The U.S. Web Design System (USWDS) team is proof of that. Their work impacts over a billion government webpage views each month. Founded in 2015, USWDS builds and manages a system of components and code that makes it easier for agencies across the federal government to create accessible websites with a similar look and feel.
There are so many ways to engage with the government. Before USWDS, agencies were all kind of doing their own thing,” explains Dan O. Williams, the team’s program lead. “There was an opportunity for more consistency, more continuity, and more big-picture thinking about peoples’ experience, not just with agency X or project X, but from a government-wide perspective.”
from siloed to shared
USWDS began as a project owned by the internal government design consultancy, 18F, and was developed through a collaboration between 18F and the U.S. Digital Service. Inspired by a report called Federal Front Door, the team began to explore ways to create a more holistic online experience for people interacting with the U.S. government—and to speed up the time it took for developers and designers to build it.

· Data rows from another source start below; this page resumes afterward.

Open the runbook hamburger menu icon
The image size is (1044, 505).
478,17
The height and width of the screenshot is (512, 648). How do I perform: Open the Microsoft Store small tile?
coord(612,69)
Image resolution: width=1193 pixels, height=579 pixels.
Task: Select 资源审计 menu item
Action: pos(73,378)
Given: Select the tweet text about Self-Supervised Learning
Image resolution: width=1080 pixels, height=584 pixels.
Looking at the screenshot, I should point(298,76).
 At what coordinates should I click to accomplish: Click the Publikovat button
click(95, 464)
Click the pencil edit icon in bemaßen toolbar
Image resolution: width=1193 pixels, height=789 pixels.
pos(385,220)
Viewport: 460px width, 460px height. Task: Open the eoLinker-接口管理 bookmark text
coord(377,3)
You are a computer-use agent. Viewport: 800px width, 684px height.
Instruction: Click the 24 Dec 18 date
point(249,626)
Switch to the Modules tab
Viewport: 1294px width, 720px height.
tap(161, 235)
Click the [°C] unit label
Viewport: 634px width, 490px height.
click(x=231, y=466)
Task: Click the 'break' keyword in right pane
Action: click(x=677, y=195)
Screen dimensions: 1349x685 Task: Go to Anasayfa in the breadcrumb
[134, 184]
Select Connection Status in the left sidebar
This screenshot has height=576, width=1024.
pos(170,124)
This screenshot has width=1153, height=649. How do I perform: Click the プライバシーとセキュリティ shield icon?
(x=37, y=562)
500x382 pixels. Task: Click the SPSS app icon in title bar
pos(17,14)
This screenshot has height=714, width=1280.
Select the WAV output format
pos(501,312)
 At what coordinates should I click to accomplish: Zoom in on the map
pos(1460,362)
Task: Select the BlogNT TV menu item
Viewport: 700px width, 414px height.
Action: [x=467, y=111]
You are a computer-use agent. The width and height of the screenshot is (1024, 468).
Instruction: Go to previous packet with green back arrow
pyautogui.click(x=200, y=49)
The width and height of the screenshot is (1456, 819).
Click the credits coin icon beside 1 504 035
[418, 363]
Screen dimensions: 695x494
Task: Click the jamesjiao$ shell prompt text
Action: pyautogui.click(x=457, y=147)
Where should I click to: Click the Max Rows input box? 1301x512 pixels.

They started by speaking with designers and developers across different government agencies.
“We had a hypothesis that agencies were looking for automation and tools to help them build websites faster,” explains Williams. “But in conversations we also heard a clear, common interest in establishing a shared design language.”
A design language, or system, is a set of standards that help teams (large or small) manage design at scale using reusable components and patterns.
Creating one for the US government would give teams building blocks to pull from when developing their websites. It would help disparate sites feel more consistent and connected, and free up design and development time to focus on improving experiences in a more meaningful way.
“A design system helps teams say to their stakeholders, ‘Here are the building blocks we’re working with—they’ve been tested and researched. We don’t have to reinvent colors or typography. Now let’s talk about what the product actually needs to do.”
shaped by those who use it
To create the system, the team focused first on the building blocks they’d heard were needed in research: standards for headers, buttons, color, spacing, and typography.
From there, the system evolved (and continues to do so), shaped in large part by the community of developers and designers who use it. Dan’s team collects bottom-up feedback from agency teams through shared tech tools like public code repos, pull requests, and bug reports. They also conduct research with end users of the websites to understand their needs.
“We rely quite heavily on this community to help move us forward. Are we delivering the right things to your team? Are you learning the right kinds of things from us? Staying connected with them has been the key to USWDS’s success.”
Dan O. Williams
The USWDS team holds monthly meetings and sends an email newsletter to stay connected to agency teams and share updates. The full system is documented publicly too, so anyone can reference it at any time.
community-sourced priorities
When the USWDS team collects feedback, they categorize it into different buckets, including feature requests, bug fixes, and accessibility issues (which get fast-tracked so that their websites are accessible for all). For smaller lifts, like bug fixes, they prioritize what to tackle based on how many teams or users are impacted. For feature requests, they meet every 3-4 months to review and build them into their roadmap. They have a voting functionality where downstream teams can upvote features they’re most excited about.
“So for example, when a team like the VA (U.S. Department of Veterans Affairs) sees an opportunity to improve usability, they communicate that back to us,” explains Dan. “They may be able to find things that other teams don’t see, because they’re supporting veterans — like voice command and dictation software. By lifting up their issue, the entire system gains a component that’s even more resilient from an accessibility perspective.”
coordinating knowledge—along with design
Dan says in addition to building the design system that so many different government teams use, he sees his team’s purpose as something even larger.
“We have an opportunity to elevate and scale solutions — we don’t have to always be the ones solving them. There’s huge value in knowing what’s going on across all these different teams and being able to elevate and share it with others.”
He encourages different teams to borrow and learn from each other’s design and development work. The more they do, the more they can focus on more high value work that solves their own users’ unique challenges.
“We can stand on the shoulders of our peers to build things faster and better,” he explains. “In that way, design systems are sometimes less about this idea of standard buttons and icons, and more about being able to coordinate knowledge on a large scale.”
GSA’s participation in this interview does not constitute endorsement of this organization or any other products, services, or enterprises discussed during this interview.